De Bow, writing after the election of Abraham Lincoln, saw what he as up against. He too asked these questions – why would a Southern man without slaves fight for slavery? What was in it for him?

De Bow considered that the non-slaveholding class “were even more deeply interested than any other in the maintenance of our institutions, and in the success of the movement now inaugurated, for the entire social, industrial and political independence of the South.” 1James D.B. De Bow “The Interest in Slavery of the Southern Non-Slaveholder” (Charleston: Evans & Cogswell, 1860) 1. Here.

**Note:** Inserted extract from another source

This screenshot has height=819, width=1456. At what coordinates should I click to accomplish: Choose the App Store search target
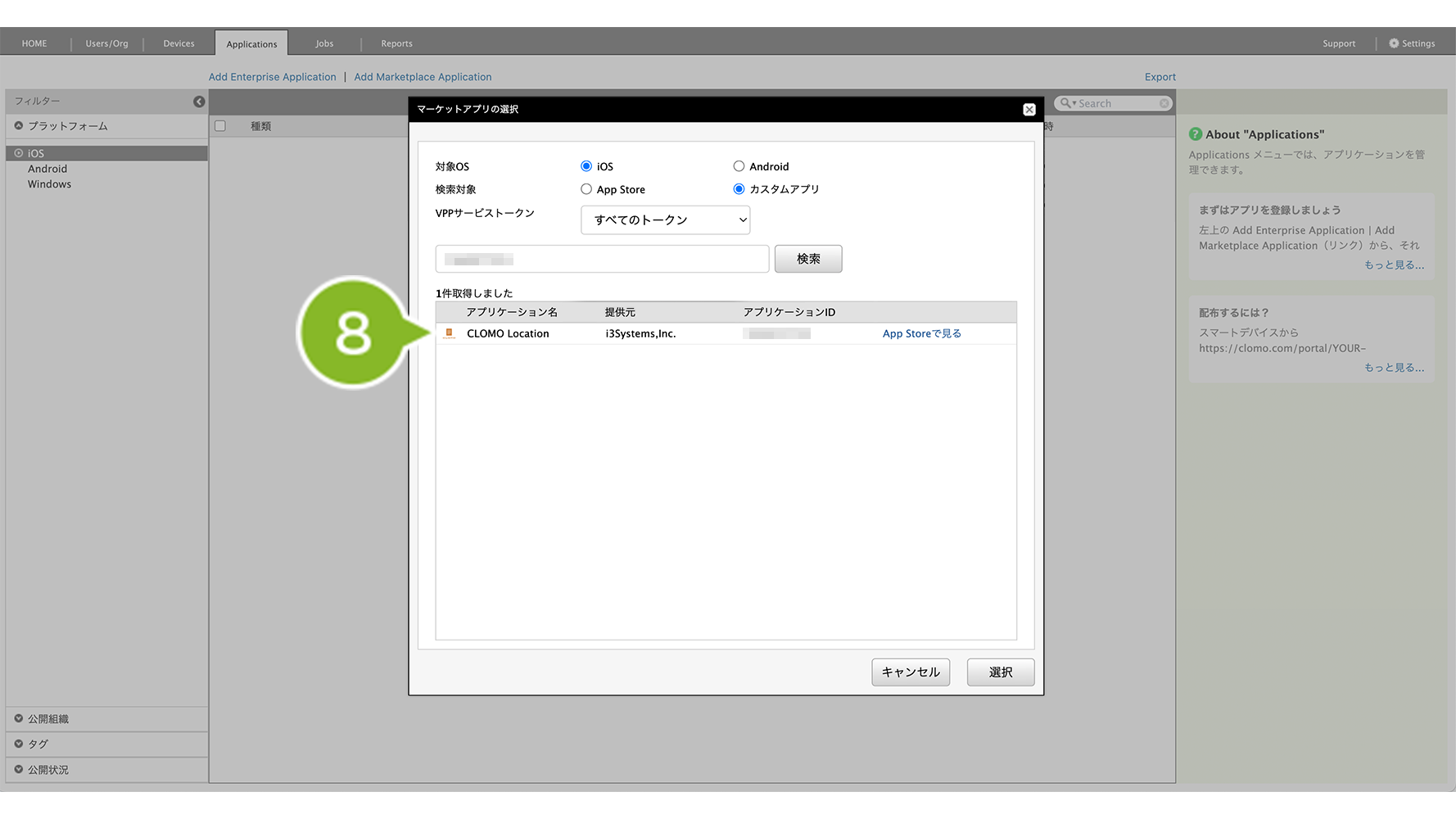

Mr. De Bow began his writing with the math to prove that there were more slaveholders than one might first expect. He discovered, through census records, that many more poor Southerners owned slaves than was commonly believed. The crux of his argument was: “The poor men of the South are the holders of one to five slaves, and it would be equally consistent with truth and justice, to say that they represent, in reality, its slaveholding interest.”

Still, he allowed that there was “a very large class of persons in the slaveholding states, who have no direct ownership in slaves.” Despite this, he questioned where their true loyalties lay – in “their fellow citizens” of the South, or in “the larger class of non-landholders in the free States”?

According to De Bow, a poor Southerner, even one without slaves, “would make common cause with, and die in the last trenches in defense of, the slave property of his more favored neighbor.”

North Carolina Emigrants: Poor White Folks by James Henry Beard, 1845.
North Carolina Emigrants: Poor White Folks by James Henry Beard, 1845.

He insisted that their lack of slaves was a financial necessity, not a moral objection. “A class conscientiously objecting to the ownership of slave-property, does not exist at the South,” he claimed, “for all such scruples have long since been silenced by the profound and unanswerable arguments to which Yankee controversy has driven our statesmen, popular orators and clergy.”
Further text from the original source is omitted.